Texto fornecido >>
------------------------------------------------------------

Existem arritmias fatais desencadeadas por um fluxo rápido de adrenalina – felizmente são situações raras. Temos também a síndrome de Takotsubo ou de “coração partido” – com uma relação não linear com as emoções e pouco frequente. E existe o mais comum enfarte agudo do miocárdio, que todos os anos é fatal para cerca de 4 mil portugueses.

A primeira descrição de um enfarte do miocárdio está, curiosamente, ligada ao amor. Numa história muito presente na cultura persa e árabe desde o século VII, o poeta Qais ibn Al-Mulawah é encontrado sem vida após a notícia da morte de um amor proibido. Nas suas vestes está o último poema, com os versos a descrever a sintomatologia do enfarte agudo do miocárdio – uma sensação de aperto no peito, intensa, como se uma ave estivesse a esmagar o coração com as suas garras. Acrescento que se essa sensação de aperto súbito tiver a duração de mais de 10 minutos e for acompanhada de suores, falta de ar, náuseas ou vómitos, então estamos perante a apresentação típica de um enfarte, o que deve motivar de imediato um pedido de ajuda médica através dos serviços de urgência ou, preferencialmente, contactando o INEM.

------------------------------------------------------------

Entradas fornecidas >>
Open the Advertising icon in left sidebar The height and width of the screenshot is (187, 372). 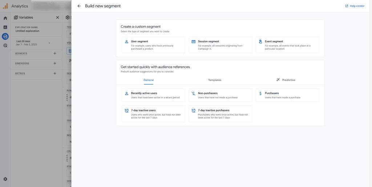tap(5, 46)
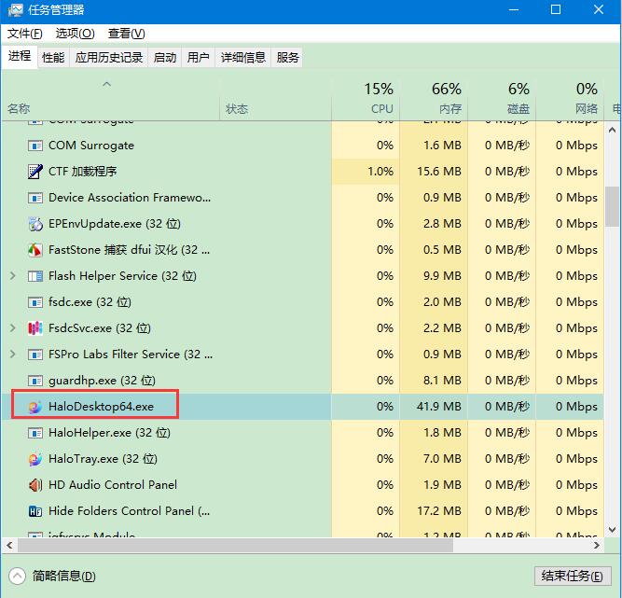Expand the Flash Helper Service group
Image resolution: width=622 pixels, height=598 pixels.
click(x=12, y=276)
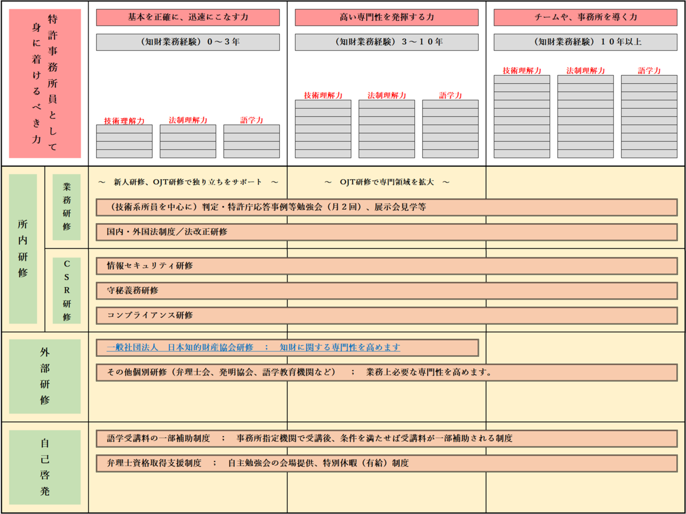This screenshot has height=514, width=686.
Task: Click the 弁理士資格取得支援制度 bar
Action: 386,463
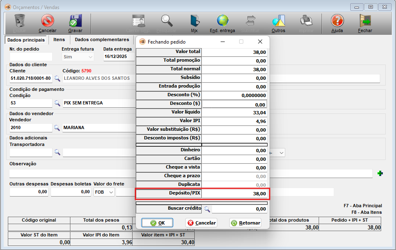The image size is (396, 250).
Task: Click the Retornar button
Action: coord(245,223)
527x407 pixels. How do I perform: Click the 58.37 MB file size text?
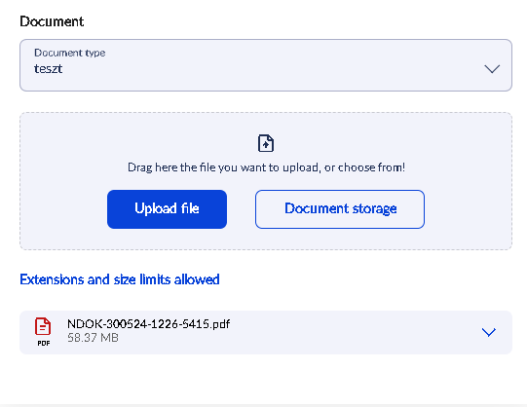(93, 338)
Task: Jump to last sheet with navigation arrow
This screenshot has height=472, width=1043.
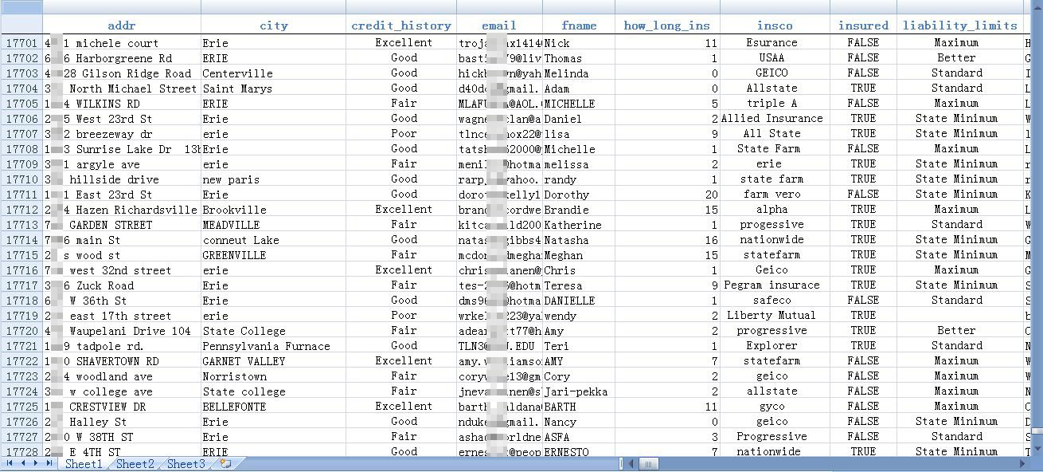Action: tap(49, 463)
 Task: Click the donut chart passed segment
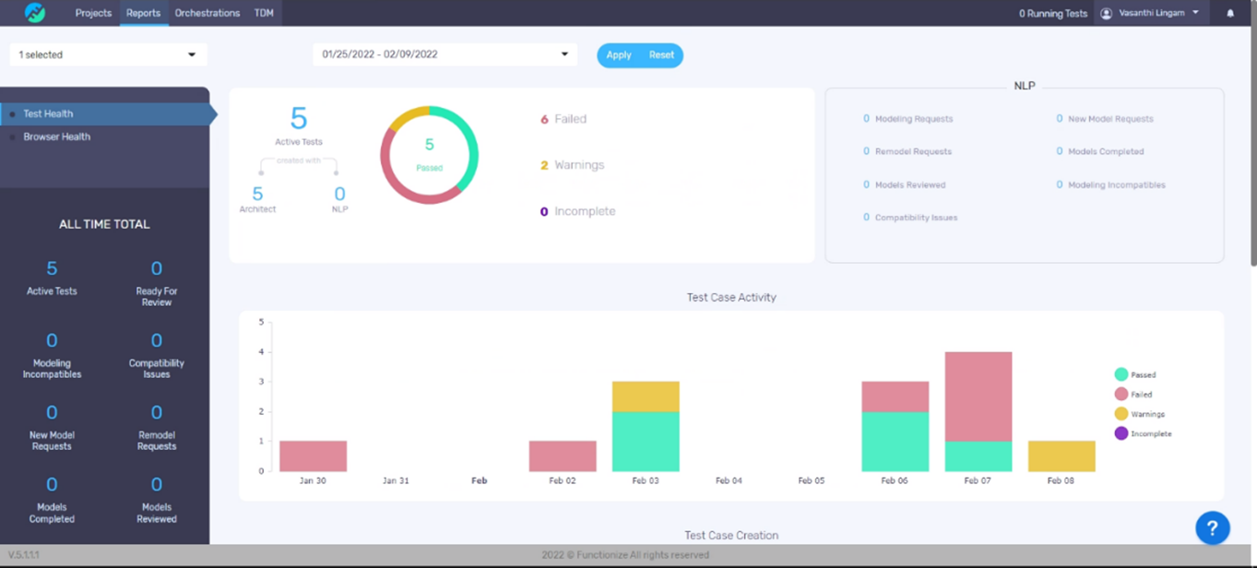[x=468, y=146]
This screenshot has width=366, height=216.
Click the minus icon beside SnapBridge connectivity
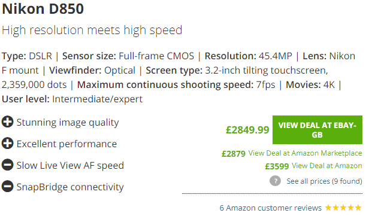pos(7,186)
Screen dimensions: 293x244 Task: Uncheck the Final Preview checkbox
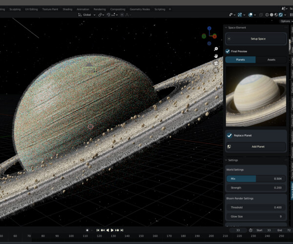[x=228, y=51]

------------------------------------------------------------

Enunciado da tarefa >> Dê seguimento ao texto sobre o enfarte do miocárdio e a sua ligação às emoções, começando logo depois da última frase apresentada.

Resultado da tarefa >>
Mas que mal do coração é este enfarte agudo do miocárdio? Desde os egípcios que muitas culturas identificam o coração como o centro das emoções, mas a verdade é que é sobretudo composto por um músculo, o miocárdio, que ao contrair milhares de vezes por dia bombeia o sangue que alimenta as células dos nossos órgãos. Este trabalho constante do músculo miocárdio faz com que ele próprio tenha grandes necessidades de oxigénio e de energia. As suas células musculares são alimentadas pelo sangue que circula através dos canais de irrigação do coração – as artérias coronárias. O enfarte agudo do miocárdio acontece quando uma das artérias coronárias fica subitamente ocluída, ou entupida, em linguagem vulgar. Não passando sangue para alimentar a parte do músculo cardíaco envolvido, as células do miocárdio começam a sofrer e a morrer. Tal como no socorro a uma vítima de afogamento, existe um intervalo de tempo em que é possível salvá-la, mas para lá do qual pouco há a fazer. Para muitos doentes, esta janela de salvamento do miocárdio é de poucas horas, resultando na necessidade de reconhecimento dos sintomas, do contacto rápido com o INEM e da ativação atempada da ajuda médica.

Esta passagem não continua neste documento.